Pour faire fonctionner une telle structure, l’UE emploie quelques 110 000 personnes dont une moitié de fonctionnaires appartenants aux États membres principalement des ambassadeurs et des auxiliaires, alors que l’autre moitié est constituée par du personnel local au services des différentes délégations eu­ropéennes. Les USA n’en disposent que de 170 ambassades et 63 consulats. Mieux encore les États-Unis ne disposent que d’environ 48 000 diplomates et auxiliaires et qu’environ 19 000 travailleurs locaux. Il apparaît dès lors logique de tirer une première constatation : l’UE engage douez fois plus d’ambassadeurs et de consuls que les États-Unis avec des dépenses par conséquent beaucoup plus élevées pour une efficacité très limitée. Ce qui laisse supposer que la fusion et la spécialisation des services qu’elle soit sur un plan géographique et théma­tique est encore loin d’être réalisée.

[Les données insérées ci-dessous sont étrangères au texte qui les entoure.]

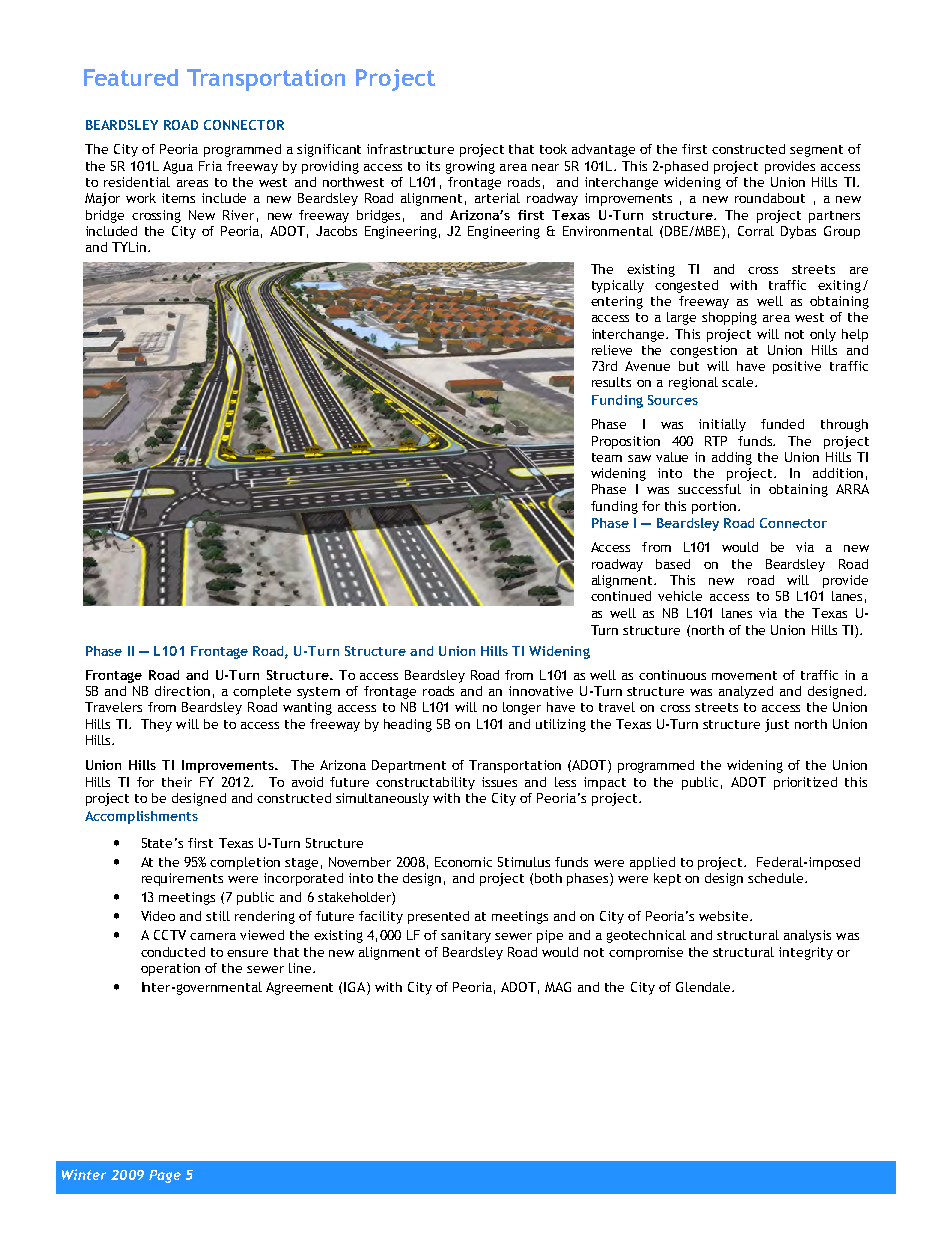 The width and height of the screenshot is (952, 1233). Describe the element at coordinates (470, 167) in the screenshot. I see `growing` at that location.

Les États européens ont encore une fois joué chacun avec ses propres calculs qu’il s’agisse du cas Tunisien ou encore libyen. L’Allemagne n’a t-elle pas choisit l’abstention au Conseil de sécurité de l’ONU contre l’usage de la guerre en Libye, jouant ainsi à contre sens de la politique étrangère et de sécurité com­mune de l’UE. Le magazine « Slate1 » rappelle je cite « après coup les Allemands ont tenté d’expliquer que cette abstention valait approbation. Mail le mal était fait (…) On retiendra finalement que l’Allemagne s’est désolidarisée de ses partenaires européens, la France et la Grande-Bretagne et de son traditionnel alliée américain. Elle se retrouve dans la situation de 2003 quand le chancelier Gerhard Schrôder, alors à la tête d’une coalition rouge verte, s’était opposé à l’intervention américaine en Irak. La différence essentielle, c’est qu’à l’époque Berlin s’était retrouvée aux côtés de Paris. L’Europe s’est divisée mais l’Allemagne n’était pas isolée. Aujourd’hui son abstention au Conseil de sécurité la place dans la même catégorie que la Russie et la Chine ».

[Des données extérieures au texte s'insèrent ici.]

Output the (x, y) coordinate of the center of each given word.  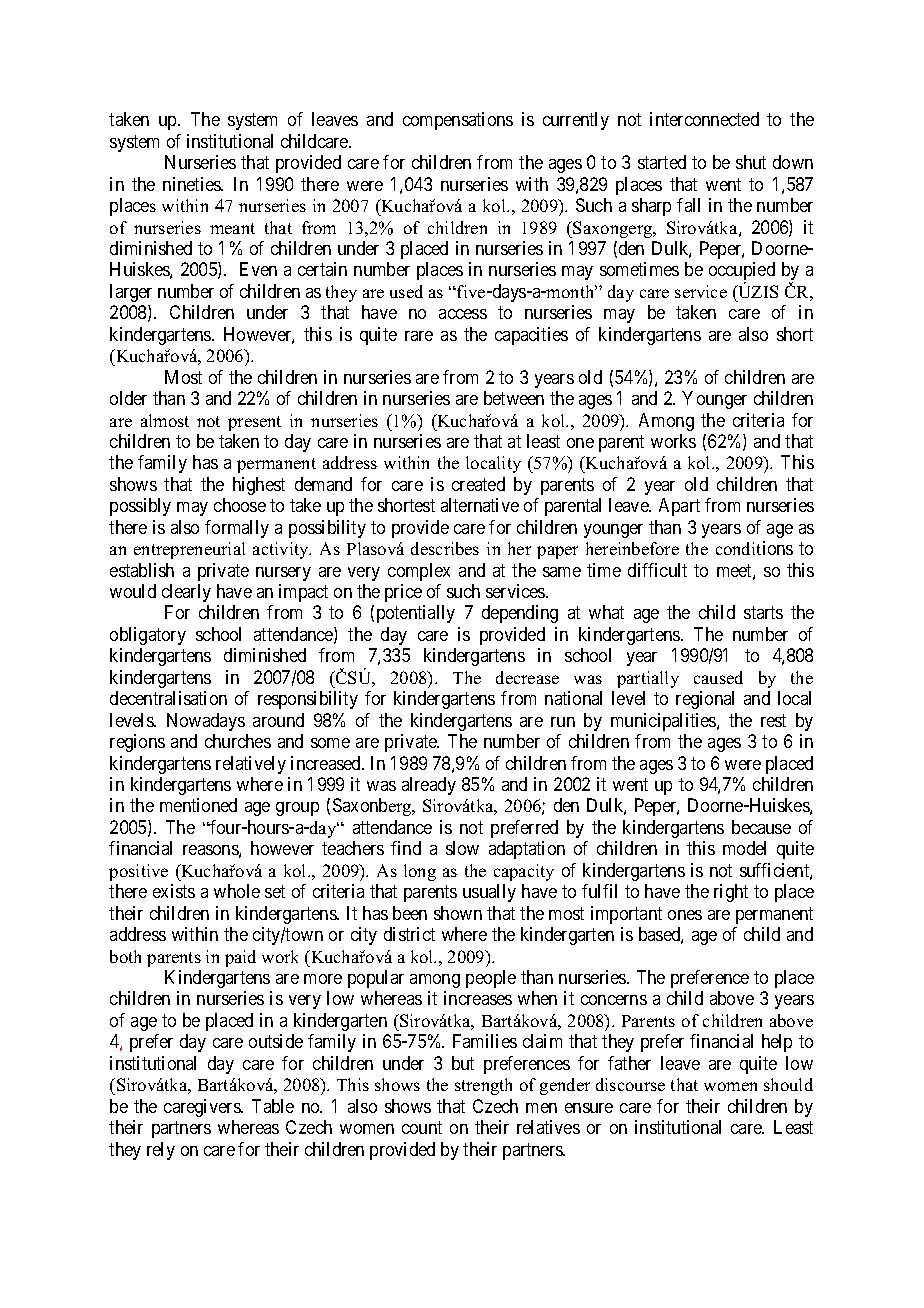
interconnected (704, 119)
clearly (186, 593)
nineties (192, 184)
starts (763, 613)
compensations (458, 121)
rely (161, 1151)
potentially (416, 614)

Le quotidien le Welt am Sonntag2 va plus loin considérant je cite « l’af­front de l’Allemagne aux Européens, aux Américains et aux Arabes ne révèle qu’un entêtement isolationniste, de l’autosuffisance et de la confusion stratégique… » Le quotidien estime qu’en s’abstenant de voter au Conseil de sécurité de l’ONU, « l’Allemagne ne s’est pas seulement discréditée comme pilier fiable de la politique de sécurité, elle a fait également exploser la fiction d’une politique étrangère de l’UE ». C’est la preuve que les intérêts nationaux priment toujours en politique étran­gère, en effet les différentes chancelleries européennes, se servent du domaine extérieur comme un instrument au service d’intérêt divergents et pour asseoir l’image de chaque État. Il faut reconnaître que contrairement au domaine éco­nomique ou l’action communautaire est beaucoup plus avancée, il n’existe pas dans le domaine de la politique étrangère, ni marché commun, ni monnaie commune et l’action de chaque membre reste avant tout l’expression des inté­rêts même à cours terme des États membres de l’UE.

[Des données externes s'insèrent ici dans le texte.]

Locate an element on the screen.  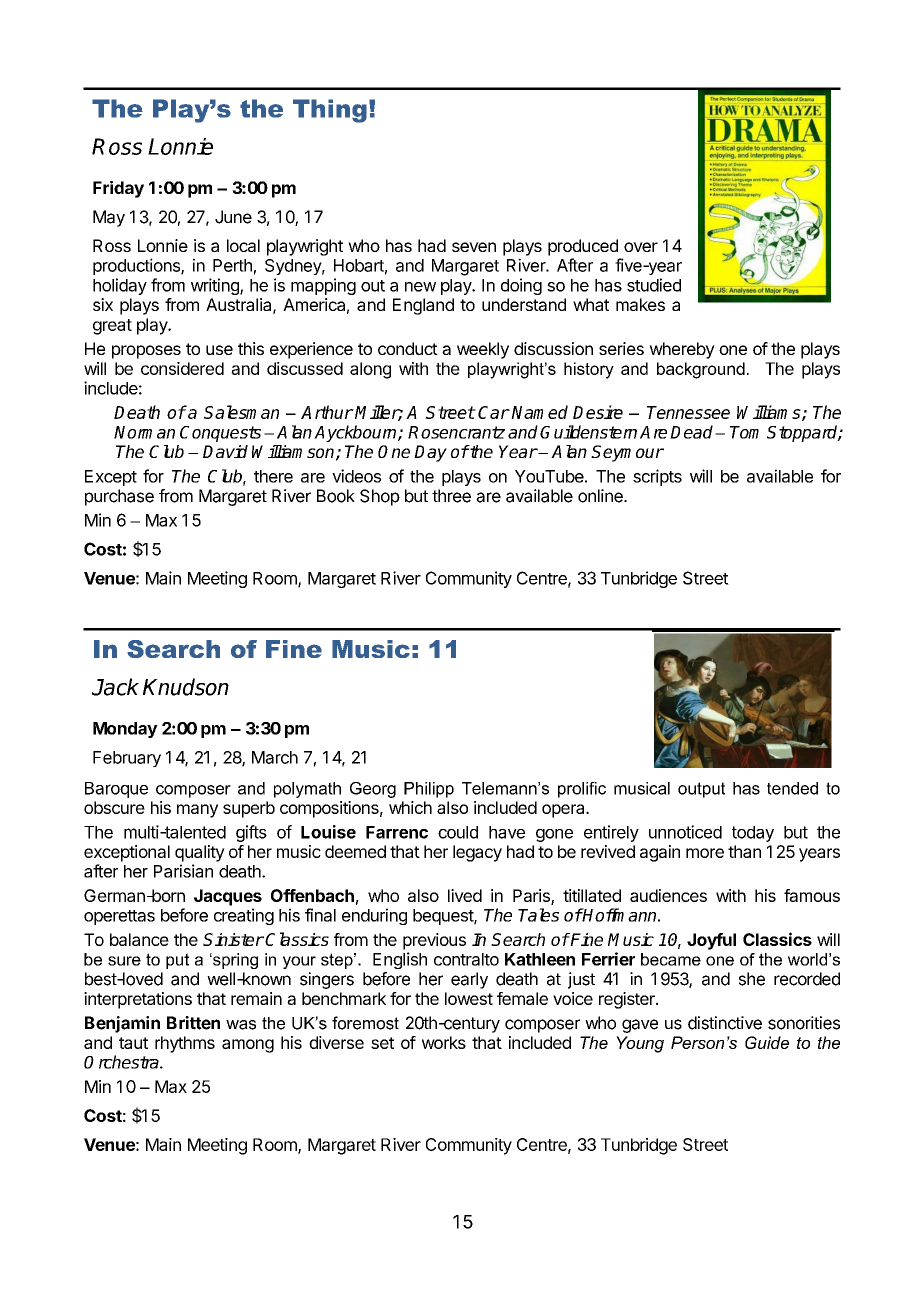
Thing is located at coordinates (330, 111).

Même si les intérêts peuvent des fois diverger sur le plan économique, les européens ont la profonde conviction que l’appartenance à un espace intégré, apporte plus de bénéfices que d’inconvénients, c’est du moins le sentiment prédominant encore aujourd’hui en dépit de la crise financière sans précédent par laquelle passe la zone euro et dont la solution semble trouvée certes sans l’Angleterre lors du sommet du 8 et 9 décembre (le 16e sommet européen depuis le début de la crise en 2008 et le 8e sommet en 2011). Cette volonté européenne de régler en dépit des difficultés les dossiers économiques, contraste avec la frilosité que peuvent avoir les États membres quand il s’agit d’avoir une vision commune de leur politique étrangère.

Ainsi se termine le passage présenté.